Fight or flight is inevitable. If Lindani chose fight, that is HPD's fault
Myeni family lawyer James Bickerton

“As an officer with almost 30 years of experience I was frightened when I saw that, what was going on out there and I’m glad they survived,” said Nagata.

“They have their radio, they’re in uniform, although it is dark, it’s pretty clear,” he said.

He said the officers responded to a case of a burglary in progress with a male in the house and a female caller who was distraught, adding, “I would have done the same thing, and I commend them for what they did”.

“As we all saw, she was very frantic, she was out of control, and we could feel her terror,” said Nagata.

Nagata said one of the officers who was assaulted by Myeni was in hospital recovering from some “bad injuries”.

Bickerton said they were working on repatriating Myeni’s body to SA.

“The autopsy was completed but medical examiner reports in Honolulu can take upwards of three months to be completed.
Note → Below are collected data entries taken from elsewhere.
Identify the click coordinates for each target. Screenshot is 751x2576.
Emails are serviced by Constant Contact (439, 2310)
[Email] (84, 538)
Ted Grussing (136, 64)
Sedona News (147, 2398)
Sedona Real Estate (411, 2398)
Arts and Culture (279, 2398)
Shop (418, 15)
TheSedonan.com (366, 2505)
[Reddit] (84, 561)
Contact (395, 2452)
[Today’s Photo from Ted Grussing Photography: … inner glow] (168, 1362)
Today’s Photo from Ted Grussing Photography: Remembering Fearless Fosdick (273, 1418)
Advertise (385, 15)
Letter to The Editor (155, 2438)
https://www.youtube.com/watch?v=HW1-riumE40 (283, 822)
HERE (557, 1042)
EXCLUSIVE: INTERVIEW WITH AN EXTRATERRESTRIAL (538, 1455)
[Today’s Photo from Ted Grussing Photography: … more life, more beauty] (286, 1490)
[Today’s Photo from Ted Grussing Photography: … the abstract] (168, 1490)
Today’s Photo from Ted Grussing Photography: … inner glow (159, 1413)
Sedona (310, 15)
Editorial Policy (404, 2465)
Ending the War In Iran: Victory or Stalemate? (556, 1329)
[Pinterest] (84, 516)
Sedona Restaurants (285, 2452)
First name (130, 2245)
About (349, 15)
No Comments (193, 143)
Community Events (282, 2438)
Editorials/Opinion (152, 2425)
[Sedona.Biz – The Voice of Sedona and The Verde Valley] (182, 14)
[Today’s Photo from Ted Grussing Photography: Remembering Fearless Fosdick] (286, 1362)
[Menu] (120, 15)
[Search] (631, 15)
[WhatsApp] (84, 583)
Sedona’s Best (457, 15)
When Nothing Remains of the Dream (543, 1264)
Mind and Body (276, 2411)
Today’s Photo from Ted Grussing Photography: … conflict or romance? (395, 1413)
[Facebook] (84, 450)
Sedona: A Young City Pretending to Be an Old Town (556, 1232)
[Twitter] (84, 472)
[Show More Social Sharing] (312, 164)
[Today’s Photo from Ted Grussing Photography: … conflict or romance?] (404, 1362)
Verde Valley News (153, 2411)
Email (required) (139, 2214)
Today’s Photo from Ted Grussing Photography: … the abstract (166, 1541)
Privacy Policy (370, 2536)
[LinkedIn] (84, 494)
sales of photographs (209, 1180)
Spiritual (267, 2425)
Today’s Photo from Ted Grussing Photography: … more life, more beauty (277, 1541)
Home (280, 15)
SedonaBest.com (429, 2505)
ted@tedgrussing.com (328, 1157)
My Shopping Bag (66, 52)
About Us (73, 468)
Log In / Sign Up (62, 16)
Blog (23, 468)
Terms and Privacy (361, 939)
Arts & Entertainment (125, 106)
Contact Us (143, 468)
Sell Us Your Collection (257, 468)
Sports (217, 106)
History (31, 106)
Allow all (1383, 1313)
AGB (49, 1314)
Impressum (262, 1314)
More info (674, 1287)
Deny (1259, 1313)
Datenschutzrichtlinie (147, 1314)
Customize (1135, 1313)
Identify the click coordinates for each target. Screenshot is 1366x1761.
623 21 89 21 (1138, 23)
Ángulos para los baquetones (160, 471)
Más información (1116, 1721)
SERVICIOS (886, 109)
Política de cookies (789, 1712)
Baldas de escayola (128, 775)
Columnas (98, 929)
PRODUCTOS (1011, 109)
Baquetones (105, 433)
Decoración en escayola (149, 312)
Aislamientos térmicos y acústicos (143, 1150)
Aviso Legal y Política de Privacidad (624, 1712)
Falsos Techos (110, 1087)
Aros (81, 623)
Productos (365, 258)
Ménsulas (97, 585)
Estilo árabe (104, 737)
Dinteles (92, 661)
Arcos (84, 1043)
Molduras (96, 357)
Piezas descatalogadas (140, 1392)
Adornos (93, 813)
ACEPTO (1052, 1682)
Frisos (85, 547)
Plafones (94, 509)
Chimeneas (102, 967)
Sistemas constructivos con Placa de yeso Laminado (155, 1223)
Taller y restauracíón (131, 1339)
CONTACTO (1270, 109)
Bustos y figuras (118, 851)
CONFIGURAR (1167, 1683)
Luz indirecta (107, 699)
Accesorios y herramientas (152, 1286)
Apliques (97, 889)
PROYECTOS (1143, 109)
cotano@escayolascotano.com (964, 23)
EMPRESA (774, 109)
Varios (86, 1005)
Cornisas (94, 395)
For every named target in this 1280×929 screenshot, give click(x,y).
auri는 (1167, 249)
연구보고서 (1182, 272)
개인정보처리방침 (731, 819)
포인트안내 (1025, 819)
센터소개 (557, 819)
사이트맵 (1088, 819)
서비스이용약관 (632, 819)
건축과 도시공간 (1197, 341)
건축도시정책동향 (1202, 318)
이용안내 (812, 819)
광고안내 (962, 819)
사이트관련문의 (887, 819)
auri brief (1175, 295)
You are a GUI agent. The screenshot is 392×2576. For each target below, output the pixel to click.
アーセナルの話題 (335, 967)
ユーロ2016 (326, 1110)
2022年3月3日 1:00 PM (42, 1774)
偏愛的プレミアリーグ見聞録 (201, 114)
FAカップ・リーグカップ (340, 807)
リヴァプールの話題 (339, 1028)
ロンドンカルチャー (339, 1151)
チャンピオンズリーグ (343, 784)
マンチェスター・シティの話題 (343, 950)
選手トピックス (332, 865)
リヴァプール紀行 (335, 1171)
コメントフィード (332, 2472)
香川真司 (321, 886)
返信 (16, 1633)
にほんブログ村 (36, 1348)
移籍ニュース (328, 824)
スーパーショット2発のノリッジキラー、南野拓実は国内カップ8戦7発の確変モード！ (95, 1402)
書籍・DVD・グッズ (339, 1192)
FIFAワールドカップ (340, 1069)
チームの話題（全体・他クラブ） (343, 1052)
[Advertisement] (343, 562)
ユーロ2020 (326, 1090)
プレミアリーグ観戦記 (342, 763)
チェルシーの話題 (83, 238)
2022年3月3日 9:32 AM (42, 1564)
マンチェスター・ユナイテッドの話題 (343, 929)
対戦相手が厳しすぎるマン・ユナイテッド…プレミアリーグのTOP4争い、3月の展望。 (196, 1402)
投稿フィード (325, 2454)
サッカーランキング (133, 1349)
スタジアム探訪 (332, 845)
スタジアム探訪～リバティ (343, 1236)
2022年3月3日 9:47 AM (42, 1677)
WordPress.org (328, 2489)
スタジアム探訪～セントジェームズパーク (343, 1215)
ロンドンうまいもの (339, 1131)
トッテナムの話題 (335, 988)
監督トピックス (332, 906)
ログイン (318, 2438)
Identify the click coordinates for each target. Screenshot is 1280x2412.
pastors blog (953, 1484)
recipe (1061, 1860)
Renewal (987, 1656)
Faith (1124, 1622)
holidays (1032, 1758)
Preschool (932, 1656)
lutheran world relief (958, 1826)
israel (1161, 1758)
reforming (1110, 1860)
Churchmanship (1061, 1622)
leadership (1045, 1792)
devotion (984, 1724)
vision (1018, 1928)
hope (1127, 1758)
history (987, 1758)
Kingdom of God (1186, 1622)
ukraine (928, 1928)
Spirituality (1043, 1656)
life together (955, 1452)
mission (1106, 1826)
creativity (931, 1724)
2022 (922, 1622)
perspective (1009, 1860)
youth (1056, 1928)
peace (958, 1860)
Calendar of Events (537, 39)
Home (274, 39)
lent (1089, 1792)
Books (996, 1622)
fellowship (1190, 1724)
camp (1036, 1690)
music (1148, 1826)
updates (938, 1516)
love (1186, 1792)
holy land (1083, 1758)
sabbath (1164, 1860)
The body will be released by the medical examiner on Monday to a local mortuary and is expected to be flown home to SA later in the week,” he said.

“The family has had an outpouring of love and support from friends, extended family, and the community in South Africa as well as here, for which the family is very grateful, but as you can imagine it has been enormously painful for Lindsay (Myeni’s wife) even with such support,” said Bickerton.